- [Task details] Everything from the line containing "Click the back" through the end of the data below should be copied exactly, with no other lines.

- [Records for processing]
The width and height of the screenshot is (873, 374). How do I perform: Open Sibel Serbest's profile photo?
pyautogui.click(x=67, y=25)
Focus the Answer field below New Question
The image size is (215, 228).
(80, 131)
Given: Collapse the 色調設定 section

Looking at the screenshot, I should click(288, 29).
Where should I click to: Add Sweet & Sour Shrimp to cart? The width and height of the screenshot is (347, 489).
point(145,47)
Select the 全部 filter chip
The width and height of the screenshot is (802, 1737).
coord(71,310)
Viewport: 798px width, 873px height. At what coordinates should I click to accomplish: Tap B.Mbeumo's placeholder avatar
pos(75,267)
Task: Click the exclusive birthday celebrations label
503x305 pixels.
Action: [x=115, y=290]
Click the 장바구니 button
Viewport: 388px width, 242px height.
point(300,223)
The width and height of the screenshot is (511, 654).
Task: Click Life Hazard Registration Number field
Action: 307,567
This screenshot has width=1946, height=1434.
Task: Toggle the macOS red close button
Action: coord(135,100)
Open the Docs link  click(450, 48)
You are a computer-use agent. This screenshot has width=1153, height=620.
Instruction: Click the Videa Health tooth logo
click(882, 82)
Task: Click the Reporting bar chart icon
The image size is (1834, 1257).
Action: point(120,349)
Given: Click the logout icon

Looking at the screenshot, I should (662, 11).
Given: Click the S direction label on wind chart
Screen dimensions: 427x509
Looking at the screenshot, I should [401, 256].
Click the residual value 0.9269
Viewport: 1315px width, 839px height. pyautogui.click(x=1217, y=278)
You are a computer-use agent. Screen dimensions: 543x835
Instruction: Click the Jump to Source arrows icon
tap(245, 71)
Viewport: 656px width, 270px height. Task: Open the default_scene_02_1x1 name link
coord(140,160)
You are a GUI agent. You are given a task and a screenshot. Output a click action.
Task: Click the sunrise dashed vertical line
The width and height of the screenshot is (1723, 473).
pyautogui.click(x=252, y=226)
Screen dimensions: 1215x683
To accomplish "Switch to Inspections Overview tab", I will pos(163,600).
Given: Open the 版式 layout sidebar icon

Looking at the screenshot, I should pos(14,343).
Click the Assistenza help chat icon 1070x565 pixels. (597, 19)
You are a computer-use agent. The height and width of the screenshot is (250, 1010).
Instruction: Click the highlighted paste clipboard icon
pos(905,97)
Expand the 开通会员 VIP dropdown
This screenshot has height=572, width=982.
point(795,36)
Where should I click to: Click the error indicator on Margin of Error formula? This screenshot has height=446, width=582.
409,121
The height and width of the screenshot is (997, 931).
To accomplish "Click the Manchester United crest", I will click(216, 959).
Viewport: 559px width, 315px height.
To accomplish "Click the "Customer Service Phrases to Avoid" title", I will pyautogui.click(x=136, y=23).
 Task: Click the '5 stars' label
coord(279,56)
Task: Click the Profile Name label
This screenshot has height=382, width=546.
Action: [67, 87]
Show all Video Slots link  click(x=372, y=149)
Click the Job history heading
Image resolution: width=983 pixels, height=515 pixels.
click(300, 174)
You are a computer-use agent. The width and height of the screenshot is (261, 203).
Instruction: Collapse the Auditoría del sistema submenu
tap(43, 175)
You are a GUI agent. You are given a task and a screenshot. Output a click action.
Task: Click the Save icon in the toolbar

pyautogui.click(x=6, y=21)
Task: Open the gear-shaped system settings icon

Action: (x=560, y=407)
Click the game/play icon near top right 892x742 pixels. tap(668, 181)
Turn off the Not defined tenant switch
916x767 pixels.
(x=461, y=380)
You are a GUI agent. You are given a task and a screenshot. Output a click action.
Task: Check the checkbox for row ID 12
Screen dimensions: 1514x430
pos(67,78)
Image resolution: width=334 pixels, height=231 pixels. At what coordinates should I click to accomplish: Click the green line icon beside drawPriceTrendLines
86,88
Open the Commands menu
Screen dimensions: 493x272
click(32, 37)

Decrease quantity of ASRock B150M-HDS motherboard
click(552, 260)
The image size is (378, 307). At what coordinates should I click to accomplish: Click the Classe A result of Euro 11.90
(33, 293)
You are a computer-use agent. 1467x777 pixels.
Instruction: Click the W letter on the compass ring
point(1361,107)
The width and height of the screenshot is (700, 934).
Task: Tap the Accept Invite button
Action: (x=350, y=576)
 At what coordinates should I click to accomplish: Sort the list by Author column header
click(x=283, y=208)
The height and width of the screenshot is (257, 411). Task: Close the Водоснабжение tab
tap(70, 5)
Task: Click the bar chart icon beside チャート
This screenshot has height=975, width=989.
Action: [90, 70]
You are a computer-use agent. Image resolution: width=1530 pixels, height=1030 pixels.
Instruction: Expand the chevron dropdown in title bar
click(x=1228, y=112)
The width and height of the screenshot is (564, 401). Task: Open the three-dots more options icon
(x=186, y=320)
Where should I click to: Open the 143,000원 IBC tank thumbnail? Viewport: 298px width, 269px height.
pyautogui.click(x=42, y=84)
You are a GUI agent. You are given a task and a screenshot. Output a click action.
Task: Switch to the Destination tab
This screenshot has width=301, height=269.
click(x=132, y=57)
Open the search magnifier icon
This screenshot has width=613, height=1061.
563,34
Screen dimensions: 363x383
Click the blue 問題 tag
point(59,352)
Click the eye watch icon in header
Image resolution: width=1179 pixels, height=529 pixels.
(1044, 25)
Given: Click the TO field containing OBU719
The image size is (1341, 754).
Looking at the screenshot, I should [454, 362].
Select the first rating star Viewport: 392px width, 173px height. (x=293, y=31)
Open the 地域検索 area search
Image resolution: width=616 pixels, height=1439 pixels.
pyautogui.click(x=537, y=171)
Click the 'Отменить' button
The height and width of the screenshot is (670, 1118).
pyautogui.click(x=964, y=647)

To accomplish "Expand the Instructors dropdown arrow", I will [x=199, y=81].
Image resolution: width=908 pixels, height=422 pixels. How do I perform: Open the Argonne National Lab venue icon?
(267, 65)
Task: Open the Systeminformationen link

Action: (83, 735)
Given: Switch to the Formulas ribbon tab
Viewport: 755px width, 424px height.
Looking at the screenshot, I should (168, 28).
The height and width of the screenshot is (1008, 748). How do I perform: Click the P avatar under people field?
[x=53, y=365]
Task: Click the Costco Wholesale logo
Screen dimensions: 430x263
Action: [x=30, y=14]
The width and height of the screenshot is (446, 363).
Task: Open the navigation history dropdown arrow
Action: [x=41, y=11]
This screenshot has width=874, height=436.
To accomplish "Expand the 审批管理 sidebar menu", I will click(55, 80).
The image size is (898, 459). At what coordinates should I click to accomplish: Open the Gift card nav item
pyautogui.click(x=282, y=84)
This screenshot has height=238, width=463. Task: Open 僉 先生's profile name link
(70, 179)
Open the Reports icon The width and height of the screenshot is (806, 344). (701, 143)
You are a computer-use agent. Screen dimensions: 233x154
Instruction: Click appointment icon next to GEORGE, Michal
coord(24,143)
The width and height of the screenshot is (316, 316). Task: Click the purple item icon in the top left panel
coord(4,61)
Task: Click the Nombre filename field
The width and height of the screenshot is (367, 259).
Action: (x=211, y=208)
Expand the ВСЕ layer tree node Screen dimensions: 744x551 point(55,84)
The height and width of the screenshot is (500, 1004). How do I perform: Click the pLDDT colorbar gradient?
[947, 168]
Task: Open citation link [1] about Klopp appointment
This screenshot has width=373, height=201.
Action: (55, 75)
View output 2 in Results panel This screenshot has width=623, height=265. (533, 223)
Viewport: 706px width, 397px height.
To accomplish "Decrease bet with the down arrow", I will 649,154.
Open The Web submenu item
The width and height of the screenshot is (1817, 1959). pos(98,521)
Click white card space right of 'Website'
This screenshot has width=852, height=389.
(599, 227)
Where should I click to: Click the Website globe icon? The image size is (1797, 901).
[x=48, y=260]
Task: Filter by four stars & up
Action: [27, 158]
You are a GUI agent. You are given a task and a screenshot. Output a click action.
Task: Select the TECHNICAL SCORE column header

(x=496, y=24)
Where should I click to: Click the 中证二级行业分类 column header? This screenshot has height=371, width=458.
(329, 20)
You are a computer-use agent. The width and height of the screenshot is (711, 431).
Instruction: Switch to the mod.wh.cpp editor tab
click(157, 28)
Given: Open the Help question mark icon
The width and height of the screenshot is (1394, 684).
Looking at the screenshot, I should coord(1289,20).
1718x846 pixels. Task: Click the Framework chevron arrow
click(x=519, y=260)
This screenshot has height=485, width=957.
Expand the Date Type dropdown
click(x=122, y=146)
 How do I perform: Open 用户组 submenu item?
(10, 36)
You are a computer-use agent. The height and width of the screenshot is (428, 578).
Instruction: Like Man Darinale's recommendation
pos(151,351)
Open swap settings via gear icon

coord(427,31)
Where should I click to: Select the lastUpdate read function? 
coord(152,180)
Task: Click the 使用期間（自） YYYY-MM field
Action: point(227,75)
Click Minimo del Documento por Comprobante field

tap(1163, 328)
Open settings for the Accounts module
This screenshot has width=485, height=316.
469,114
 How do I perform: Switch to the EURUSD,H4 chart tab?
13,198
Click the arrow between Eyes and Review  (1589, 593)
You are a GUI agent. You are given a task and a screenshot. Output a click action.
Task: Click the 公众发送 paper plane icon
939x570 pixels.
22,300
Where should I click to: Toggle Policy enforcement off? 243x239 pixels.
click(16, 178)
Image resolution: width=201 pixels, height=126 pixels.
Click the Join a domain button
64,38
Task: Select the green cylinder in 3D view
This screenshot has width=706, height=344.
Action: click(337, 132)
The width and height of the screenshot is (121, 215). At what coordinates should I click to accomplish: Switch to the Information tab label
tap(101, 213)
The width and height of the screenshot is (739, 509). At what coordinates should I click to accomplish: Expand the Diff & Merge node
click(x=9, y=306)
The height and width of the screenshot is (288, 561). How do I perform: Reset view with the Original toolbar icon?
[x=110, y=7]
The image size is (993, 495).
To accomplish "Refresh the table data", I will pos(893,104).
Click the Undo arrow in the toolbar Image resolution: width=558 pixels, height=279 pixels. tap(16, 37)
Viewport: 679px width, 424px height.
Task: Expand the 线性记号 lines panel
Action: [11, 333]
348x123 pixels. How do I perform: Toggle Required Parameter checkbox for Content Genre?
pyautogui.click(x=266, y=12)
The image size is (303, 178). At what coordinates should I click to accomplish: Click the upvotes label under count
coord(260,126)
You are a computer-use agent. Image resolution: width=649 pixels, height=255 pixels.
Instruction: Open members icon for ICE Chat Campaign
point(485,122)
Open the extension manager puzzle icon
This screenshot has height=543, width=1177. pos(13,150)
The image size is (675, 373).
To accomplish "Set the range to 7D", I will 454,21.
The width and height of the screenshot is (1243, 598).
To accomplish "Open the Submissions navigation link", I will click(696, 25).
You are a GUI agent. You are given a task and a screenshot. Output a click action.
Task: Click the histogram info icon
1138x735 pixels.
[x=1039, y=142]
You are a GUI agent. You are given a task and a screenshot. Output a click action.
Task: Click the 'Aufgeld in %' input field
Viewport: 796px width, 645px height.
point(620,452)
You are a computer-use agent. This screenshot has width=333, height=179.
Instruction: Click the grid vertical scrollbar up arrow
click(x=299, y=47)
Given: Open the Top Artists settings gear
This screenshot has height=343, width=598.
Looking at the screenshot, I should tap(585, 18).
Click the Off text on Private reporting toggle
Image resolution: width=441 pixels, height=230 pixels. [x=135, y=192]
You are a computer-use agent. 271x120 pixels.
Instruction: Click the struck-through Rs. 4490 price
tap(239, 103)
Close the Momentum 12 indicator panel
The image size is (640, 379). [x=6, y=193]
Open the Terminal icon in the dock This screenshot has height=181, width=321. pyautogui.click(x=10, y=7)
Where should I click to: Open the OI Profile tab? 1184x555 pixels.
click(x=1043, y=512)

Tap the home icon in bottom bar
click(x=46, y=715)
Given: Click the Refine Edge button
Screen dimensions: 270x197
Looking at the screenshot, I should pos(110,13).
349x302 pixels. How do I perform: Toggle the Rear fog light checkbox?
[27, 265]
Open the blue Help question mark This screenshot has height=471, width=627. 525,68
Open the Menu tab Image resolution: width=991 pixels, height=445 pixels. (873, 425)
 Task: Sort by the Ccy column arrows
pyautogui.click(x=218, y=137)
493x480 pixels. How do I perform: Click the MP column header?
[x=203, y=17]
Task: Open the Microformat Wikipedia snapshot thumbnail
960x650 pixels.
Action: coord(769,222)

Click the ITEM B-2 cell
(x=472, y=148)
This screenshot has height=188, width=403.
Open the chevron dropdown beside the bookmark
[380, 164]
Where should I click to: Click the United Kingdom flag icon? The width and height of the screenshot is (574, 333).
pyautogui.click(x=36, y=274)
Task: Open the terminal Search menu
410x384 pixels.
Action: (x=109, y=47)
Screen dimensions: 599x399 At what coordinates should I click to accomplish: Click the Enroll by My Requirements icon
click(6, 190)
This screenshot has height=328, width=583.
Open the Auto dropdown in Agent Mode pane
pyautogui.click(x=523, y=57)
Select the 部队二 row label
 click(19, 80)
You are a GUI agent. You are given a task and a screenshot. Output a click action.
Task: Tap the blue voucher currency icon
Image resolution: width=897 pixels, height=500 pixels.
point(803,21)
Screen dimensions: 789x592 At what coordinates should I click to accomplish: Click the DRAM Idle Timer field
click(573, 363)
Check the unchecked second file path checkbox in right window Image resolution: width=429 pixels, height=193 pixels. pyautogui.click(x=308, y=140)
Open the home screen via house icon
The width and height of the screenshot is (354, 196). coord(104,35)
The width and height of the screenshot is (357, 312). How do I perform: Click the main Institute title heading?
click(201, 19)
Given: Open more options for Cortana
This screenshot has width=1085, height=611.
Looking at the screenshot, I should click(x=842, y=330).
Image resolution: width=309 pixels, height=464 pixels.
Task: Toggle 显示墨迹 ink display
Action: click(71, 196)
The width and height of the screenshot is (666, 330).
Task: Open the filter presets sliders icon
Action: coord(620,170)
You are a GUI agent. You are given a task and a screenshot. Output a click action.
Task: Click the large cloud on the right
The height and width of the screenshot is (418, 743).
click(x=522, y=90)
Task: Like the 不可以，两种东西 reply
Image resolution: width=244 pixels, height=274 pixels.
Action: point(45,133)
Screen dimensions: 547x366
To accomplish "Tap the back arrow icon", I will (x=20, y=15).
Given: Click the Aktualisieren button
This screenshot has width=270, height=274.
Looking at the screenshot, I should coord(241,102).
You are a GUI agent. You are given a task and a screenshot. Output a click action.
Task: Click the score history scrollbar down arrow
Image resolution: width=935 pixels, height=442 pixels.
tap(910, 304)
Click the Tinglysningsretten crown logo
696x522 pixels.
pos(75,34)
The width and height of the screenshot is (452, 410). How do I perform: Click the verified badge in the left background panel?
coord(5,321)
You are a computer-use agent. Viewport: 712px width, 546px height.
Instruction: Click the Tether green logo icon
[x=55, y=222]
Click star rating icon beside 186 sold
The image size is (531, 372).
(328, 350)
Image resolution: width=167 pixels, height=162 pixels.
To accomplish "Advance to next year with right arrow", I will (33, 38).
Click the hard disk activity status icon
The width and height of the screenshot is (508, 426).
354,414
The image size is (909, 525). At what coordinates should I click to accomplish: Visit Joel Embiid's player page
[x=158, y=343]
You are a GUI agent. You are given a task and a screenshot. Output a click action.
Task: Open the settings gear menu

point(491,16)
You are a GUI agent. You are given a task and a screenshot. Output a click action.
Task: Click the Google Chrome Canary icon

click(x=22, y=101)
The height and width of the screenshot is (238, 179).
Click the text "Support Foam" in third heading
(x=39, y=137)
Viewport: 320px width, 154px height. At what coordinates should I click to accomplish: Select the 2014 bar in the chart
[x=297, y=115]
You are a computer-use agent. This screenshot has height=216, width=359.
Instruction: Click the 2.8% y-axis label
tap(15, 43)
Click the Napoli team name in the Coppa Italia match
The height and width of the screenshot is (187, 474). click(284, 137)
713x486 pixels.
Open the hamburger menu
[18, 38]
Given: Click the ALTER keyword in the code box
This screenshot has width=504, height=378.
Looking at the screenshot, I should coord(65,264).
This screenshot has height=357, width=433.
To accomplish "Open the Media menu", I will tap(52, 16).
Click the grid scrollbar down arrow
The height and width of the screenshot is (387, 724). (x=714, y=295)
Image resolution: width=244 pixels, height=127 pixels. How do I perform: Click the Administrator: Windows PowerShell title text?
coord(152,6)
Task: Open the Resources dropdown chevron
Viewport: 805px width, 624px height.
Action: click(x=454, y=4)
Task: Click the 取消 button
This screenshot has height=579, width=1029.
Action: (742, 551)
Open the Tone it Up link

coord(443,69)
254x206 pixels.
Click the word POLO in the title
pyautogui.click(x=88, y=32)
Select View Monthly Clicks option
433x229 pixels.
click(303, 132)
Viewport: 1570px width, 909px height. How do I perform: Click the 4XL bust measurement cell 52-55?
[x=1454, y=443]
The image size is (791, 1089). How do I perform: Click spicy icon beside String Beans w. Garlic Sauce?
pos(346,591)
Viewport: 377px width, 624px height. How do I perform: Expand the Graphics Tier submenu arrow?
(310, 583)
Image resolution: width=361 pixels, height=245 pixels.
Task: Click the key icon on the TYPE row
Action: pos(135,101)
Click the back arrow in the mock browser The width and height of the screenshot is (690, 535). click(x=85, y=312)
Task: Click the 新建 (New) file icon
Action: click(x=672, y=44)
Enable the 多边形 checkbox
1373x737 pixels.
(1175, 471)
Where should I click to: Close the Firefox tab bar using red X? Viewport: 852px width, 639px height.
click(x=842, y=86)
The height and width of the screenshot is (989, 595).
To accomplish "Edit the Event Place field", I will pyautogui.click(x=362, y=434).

- [Problem solution]
Click the back arrow in the mock browser The width and height of the screenshot is (690, 535). click(x=85, y=312)
Task: Click the 新建 (New) file icon
Action: click(x=672, y=44)
Enable the 多边形 checkbox
1373x737 pixels.
(1175, 471)
Where should I click to: Close the Firefox tab bar using red X? Viewport: 852px width, 639px height.
click(x=842, y=86)
The height and width of the screenshot is (989, 595).
To accomplish "Edit the Event Place field", I will pyautogui.click(x=362, y=434).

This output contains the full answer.